A second, industrial-strength test lab will be established next month to test ATO’s mainstream applications, which it is committed to support.
It has also updated its instances of Siebel CRM to support the new operating system.
Heather said ATO was keen to escape a dilemma of critical applications failing without proper compliance testing.
“We needed to pace the compatibility testing," he said. "That’s the congestion you get when you have products that can only work with certain versions of other products.”
Beyond the rollout
The complete rollout will take between four to six months, on a location-by-location basis. Heather said installations will occur over weekends with support teams bedded down with employees for the two weeks following deployment to iron out any issues.

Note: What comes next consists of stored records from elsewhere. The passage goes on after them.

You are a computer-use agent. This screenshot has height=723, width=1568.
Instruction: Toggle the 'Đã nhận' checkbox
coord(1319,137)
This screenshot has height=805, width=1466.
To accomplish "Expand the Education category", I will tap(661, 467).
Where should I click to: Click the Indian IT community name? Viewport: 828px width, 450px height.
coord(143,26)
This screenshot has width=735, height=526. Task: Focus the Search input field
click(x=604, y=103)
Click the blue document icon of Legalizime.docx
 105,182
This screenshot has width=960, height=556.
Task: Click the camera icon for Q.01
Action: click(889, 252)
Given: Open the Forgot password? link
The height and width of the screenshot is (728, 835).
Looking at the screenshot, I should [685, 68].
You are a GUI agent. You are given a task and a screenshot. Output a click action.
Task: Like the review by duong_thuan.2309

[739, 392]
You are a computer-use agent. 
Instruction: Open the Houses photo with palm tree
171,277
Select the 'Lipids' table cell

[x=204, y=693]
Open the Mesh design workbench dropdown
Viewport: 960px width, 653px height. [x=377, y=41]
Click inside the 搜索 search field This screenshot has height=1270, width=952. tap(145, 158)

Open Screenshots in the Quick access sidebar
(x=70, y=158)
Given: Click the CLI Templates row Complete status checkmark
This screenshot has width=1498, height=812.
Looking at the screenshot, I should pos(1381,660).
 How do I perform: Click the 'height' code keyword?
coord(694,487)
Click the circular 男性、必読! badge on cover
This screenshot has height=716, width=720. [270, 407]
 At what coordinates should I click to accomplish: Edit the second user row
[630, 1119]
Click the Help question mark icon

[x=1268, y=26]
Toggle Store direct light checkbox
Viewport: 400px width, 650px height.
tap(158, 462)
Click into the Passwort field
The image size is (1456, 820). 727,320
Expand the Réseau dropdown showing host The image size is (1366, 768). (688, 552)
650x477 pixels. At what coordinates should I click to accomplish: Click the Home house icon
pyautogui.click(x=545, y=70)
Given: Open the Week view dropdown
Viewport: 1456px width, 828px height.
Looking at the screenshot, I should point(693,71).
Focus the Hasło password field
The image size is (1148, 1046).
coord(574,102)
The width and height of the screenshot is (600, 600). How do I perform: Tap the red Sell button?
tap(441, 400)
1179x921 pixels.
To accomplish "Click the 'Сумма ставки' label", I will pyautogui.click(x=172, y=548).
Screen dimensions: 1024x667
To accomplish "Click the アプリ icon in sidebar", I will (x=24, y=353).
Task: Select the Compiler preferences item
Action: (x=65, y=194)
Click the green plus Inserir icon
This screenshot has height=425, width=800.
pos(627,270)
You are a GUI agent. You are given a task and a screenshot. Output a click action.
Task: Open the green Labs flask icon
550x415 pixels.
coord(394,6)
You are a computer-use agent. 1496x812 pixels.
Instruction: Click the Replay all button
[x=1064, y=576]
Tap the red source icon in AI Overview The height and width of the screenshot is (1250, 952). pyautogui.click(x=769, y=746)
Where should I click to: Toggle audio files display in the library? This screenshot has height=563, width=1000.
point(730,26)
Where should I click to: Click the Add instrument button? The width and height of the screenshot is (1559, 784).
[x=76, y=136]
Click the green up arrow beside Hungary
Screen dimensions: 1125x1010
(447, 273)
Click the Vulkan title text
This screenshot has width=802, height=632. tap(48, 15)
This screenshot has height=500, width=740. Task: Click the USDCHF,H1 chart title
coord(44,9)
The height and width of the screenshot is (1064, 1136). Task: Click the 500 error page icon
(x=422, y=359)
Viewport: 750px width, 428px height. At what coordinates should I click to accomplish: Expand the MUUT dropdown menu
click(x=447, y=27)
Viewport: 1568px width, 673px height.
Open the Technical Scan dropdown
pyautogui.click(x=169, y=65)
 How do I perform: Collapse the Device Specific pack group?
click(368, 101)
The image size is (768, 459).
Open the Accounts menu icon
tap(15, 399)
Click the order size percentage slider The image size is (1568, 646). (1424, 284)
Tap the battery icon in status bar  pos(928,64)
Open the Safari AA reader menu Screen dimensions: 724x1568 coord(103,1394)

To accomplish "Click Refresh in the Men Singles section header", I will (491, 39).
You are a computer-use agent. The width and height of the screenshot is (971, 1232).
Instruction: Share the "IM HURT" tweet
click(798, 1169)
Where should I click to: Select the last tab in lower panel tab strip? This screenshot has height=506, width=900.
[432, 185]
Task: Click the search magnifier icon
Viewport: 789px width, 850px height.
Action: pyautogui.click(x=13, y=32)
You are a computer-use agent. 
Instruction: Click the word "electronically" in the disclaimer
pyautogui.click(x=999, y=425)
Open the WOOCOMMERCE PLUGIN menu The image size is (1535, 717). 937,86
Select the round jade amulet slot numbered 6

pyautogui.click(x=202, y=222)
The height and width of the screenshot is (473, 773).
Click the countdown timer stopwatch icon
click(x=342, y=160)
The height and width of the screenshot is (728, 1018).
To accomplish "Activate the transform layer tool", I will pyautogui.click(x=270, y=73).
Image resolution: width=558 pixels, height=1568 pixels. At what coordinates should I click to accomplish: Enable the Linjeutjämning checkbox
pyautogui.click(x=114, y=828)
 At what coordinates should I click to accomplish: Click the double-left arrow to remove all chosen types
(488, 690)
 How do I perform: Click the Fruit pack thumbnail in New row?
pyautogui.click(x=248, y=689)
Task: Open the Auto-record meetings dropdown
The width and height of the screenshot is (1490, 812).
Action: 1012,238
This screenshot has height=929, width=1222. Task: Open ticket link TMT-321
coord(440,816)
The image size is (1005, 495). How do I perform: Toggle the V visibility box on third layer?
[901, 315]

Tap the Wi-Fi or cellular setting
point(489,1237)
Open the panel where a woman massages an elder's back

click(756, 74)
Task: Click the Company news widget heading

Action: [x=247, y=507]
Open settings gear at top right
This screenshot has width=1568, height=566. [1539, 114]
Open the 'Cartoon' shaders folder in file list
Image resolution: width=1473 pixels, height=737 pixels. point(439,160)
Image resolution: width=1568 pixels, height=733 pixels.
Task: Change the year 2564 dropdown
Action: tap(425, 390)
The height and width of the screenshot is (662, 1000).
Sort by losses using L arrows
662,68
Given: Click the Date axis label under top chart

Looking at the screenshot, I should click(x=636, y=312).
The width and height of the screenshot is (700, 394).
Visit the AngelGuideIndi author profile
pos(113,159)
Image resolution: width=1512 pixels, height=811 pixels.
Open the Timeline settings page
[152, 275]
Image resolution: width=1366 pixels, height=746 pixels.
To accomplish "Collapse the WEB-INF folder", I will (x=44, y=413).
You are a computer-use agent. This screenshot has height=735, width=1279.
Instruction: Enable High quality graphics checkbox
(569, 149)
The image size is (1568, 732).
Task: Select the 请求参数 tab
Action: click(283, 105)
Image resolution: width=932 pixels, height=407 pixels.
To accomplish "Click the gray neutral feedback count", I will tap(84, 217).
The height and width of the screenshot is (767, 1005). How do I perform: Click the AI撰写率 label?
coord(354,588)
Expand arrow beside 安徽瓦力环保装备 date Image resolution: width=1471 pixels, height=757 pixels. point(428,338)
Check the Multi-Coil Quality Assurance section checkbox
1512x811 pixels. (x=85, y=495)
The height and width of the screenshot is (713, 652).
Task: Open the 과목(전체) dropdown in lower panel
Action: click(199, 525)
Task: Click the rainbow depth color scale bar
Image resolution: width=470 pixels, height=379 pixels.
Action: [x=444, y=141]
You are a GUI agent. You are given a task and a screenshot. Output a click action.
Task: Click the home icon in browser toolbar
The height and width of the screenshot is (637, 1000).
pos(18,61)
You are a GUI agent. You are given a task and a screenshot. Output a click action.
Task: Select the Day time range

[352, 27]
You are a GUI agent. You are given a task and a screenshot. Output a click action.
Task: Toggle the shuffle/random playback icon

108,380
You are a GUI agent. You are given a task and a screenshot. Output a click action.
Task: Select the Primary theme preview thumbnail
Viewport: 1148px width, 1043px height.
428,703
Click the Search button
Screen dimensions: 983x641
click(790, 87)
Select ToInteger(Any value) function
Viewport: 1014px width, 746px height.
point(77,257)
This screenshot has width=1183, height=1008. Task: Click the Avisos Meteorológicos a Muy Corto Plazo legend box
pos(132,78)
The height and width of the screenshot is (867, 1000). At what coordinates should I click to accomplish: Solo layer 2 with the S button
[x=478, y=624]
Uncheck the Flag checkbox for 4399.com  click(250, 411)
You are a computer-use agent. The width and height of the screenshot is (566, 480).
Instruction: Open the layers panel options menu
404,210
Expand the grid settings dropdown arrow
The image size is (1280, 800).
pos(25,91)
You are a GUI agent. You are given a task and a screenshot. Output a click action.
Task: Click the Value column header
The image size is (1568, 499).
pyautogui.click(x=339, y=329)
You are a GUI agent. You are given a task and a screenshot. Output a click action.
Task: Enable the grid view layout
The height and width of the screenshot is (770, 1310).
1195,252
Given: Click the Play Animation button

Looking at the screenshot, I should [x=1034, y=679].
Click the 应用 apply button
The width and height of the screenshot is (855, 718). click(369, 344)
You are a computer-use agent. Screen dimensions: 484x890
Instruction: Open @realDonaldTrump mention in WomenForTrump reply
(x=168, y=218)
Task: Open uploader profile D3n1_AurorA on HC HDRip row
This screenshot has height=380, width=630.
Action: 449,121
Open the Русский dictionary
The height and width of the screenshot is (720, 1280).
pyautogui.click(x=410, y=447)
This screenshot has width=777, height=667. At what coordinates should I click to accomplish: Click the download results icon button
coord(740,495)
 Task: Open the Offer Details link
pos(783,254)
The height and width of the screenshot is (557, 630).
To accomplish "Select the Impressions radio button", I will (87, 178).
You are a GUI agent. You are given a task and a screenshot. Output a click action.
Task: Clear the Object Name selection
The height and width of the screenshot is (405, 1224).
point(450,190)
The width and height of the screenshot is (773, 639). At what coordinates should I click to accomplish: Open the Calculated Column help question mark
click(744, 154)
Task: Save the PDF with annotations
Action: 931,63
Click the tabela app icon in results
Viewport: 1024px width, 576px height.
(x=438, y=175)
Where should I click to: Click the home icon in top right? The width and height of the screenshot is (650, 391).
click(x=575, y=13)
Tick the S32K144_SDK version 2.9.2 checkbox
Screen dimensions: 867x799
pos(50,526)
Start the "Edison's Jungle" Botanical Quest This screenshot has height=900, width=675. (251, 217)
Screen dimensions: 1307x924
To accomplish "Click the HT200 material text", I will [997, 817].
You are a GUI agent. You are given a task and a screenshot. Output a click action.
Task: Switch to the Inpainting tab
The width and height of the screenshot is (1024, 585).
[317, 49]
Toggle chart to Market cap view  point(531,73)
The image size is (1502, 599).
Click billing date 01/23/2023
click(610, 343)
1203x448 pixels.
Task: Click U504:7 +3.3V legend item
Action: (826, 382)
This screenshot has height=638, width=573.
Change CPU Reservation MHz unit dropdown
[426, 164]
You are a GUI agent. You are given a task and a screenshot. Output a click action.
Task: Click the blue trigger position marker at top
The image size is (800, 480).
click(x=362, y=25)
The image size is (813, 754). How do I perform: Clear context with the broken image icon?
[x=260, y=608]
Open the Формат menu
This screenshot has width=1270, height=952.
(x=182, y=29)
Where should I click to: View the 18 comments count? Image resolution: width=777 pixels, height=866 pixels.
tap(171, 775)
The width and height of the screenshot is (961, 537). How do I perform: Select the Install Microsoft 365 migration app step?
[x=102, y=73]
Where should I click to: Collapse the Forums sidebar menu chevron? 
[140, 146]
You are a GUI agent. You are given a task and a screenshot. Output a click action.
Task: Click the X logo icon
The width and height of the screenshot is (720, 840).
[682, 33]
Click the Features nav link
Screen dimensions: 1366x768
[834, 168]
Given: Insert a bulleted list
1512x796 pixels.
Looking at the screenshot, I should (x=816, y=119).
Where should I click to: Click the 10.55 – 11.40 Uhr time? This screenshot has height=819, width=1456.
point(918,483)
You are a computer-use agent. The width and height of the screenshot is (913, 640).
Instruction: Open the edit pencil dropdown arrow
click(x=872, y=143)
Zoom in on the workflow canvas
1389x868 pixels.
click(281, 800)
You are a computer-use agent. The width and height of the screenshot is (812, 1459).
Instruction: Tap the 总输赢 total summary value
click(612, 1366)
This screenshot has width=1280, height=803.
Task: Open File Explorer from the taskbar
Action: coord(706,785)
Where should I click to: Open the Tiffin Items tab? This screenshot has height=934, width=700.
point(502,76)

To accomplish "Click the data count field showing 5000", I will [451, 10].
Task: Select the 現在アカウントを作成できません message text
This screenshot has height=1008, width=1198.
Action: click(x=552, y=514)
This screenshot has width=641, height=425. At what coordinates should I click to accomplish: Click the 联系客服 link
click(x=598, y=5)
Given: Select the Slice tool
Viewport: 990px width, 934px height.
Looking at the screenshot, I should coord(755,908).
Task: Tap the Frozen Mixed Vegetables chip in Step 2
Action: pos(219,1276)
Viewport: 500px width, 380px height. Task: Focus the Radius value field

They will address local configuration changes or last minute fixes for particular software drivers that use certain devices that may not be readily supported.
“It is not just a matter of putting a DVD in the drive and letting it happen," he said.
"Our configuration requires some legacy components that continue to support printers and other devices.”
Inevitably the final result will not reflect all the consumer features of Windows 7.
“We have no real policy against widgets but we don’t want to spend too much time unproductively as well," he said.
“For example, we’d like everyone to use the same calendar, rather have 22,000 flavours on the desktop.”
However Heather understands his users need to be given more choices than may have been the case with previous rollouts.
“We need to let people, within reason, to have their own say about how their desktops look,” he said.
“It would not surprise me if end users started developing their own apps for themselves.”
App store next year?
Any internally developed applications may ultimately be made available to wider staff through a SharePoint-based application store from next year.
“We want those clever people out there who are developing those applications, to register them so we have an idea of what they are and make sure they are being used appropriately and appropriately supported," Heather said.
ATO will promote use of such applications, rather than have people duplicate its functions.